Entries from a dataset:
****************

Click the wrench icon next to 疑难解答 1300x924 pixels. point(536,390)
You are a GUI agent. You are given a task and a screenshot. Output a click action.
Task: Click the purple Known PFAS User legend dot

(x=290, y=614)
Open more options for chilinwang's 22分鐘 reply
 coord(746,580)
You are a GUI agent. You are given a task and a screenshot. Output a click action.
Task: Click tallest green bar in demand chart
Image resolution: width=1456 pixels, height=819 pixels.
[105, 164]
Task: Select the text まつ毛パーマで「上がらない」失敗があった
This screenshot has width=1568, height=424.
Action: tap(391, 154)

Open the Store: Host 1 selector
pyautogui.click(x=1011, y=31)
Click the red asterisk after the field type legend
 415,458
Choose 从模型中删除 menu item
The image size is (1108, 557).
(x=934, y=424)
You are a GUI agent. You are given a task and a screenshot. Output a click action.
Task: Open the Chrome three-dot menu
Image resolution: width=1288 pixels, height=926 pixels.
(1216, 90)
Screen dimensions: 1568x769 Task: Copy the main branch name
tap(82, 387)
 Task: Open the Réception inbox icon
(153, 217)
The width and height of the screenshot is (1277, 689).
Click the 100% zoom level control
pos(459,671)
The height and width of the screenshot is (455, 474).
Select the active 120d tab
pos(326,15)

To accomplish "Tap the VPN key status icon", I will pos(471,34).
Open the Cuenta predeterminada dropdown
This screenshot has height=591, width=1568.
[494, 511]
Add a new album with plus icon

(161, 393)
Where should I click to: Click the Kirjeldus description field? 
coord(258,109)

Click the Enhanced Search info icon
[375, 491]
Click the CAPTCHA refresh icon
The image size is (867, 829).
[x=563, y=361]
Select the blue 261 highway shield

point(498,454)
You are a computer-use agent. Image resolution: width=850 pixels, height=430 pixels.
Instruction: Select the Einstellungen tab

****************

* _To be done_:
Pull out every line of the items above that contains the word "Open", copying each line unchanged.

* _Output below_:
Open more options for chilinwang's 22分鐘 reply
Open the Store: Host 1 selector
Task: Open the Chrome three-dot menu
 Task: Open the Réception inbox icon
Open the Cuenta predeterminada dropdown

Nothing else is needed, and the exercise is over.